Charlie Strauzer - CJS Securities

And Joe, when you kind of look at the current competitive environment that's out there, obviously, your large cross-town rival has dipped into a prepackaged bankruptcy. I mean, what are you seeing there in terms of potential customer win pickups there or share gains? And also, too if you can talk a little bit more about the overall competitive environment and maybe some potential acquisition opportunities that may be coming out. Because obviously there are some distressed properties out there that have been surfacing given the current environment.

Joe Morgan, Jr.

I'll start with the easiest one which is the acquisition. We're not interested in buying print assets that are not focused in the market segments that we're involved in. So that would kind of be the only interest that we might have.

Our acquisition opportunities that we see on the horizon are more around technologies and solutions that are helping us advance our position in key markets like Healthcare and Financial Services. So you're right, though, there is a lot of activity there. And the interest in having us participate in those types of things has grown with our market focus.

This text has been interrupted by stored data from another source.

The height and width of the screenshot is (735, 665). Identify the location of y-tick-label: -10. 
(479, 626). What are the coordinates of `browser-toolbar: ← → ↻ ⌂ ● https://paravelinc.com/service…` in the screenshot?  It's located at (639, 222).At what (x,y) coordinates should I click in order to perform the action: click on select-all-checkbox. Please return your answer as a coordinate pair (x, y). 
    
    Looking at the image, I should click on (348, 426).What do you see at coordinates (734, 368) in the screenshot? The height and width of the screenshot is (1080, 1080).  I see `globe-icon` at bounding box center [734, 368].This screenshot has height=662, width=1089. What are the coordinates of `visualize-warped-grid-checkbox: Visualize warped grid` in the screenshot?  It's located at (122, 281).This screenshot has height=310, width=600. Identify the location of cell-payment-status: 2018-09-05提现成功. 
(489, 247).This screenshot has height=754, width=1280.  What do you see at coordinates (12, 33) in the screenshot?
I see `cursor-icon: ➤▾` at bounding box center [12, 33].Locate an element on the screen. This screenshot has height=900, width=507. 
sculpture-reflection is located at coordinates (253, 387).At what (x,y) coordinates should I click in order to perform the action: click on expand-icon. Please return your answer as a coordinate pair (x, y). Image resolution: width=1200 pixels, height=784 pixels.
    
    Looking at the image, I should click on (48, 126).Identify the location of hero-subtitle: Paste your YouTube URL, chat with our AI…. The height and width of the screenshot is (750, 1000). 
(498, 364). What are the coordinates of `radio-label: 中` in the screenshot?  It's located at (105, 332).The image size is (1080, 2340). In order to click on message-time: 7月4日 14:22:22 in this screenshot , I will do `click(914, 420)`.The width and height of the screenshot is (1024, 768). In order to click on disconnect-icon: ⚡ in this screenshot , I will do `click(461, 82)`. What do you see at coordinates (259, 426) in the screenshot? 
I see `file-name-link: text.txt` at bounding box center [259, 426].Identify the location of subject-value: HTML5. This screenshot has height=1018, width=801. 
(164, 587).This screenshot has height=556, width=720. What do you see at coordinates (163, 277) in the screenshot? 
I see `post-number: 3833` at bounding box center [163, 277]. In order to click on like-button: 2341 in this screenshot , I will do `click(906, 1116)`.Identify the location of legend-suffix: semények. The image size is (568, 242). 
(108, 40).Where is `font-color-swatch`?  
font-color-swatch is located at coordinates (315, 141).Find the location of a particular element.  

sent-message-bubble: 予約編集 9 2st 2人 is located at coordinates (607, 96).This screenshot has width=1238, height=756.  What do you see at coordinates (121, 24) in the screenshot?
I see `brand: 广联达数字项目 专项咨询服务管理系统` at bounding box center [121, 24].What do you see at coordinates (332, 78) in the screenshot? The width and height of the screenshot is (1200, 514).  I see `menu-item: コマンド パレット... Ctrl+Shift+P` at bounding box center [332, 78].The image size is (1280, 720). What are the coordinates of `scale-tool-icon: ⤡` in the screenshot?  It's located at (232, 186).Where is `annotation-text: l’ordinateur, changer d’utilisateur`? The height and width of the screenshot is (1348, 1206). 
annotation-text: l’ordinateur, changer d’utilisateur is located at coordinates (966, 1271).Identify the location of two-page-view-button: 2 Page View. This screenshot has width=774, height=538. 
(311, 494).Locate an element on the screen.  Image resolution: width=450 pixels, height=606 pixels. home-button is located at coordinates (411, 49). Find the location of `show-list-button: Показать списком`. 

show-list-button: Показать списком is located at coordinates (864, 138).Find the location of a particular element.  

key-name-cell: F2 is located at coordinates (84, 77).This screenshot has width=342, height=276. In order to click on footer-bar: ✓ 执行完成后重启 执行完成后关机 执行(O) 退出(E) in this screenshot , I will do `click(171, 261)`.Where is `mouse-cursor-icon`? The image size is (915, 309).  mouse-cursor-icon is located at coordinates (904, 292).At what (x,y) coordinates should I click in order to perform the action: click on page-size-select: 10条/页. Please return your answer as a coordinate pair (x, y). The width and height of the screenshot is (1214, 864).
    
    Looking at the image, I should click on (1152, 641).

So I think as time goes on, especially with cash flow hopefully improving, we'll be in a better position to take advantage of some of those changes than we may have been over the last few years. But that will become an increasingly important part of the strategy, although I'm not announcing anything at this point.

In terms of the competitive environment, you're right, we do have a company in the same zip code that's had some challenges. We compete in our Healthcare business probably with them more than we do in other segments. As we get to the enterprise level, especially in the Emerging business and Financial Services, we have another large more traditional printing competitor that we compete with.

But more and more what we're finding especially as we've reshaped our business to be market focused, the competitive landscape has changed a lot. A lot of the competitors that we're in with now are not they're not print providers, they're solution providers, technology providers. And sometimes it's creating a partnership opportunity for us. Other times it is in fact a competitive situation. But I fully expect in the next probably a year to 18 months as we talk about competition as it relates to Standard Register, it will be very different than the competition that we've traditionally talked about.

Charlie Strauzer - CJS Securities

Got it. And then just, obviously, you still think that you kind get to break even cash flow for the year. You've got $25 million estimated payments on the pension. Any thoughts as you're looking into next year about the pension that any changes that we should bake into our models here?

Bob Ginnan

Charlie, this is Bob. We're in that range of 25 million next year. We don't know exactly where it's going to hit, but we've kind of talked about it before that it's probably going to increase a little bit, maybe up to 30. But I think that changes every day. So...

Charlie Strauzer - CJS Securities

Of course. And you do a reval on the pension usually in January, is that correct?

Bob Ginnan

It’s part of the year-end closing, but yeah, it occurs in January, yes.

Operator

Thank you. (Operator Instructions) So at this time there are no further questions, and I would like to turn the call back over to Shaun Smith for closing remarks.

Shaun Smith

Okay. Thank you, Laurie. That concludes our call for the third quarter of 2010. We look forward to giving you our annual results in February. Thank you and have a great day.

Operator

Thank you everyone for participating on today’s conference. The conference has concluded. You may disconnect at this time.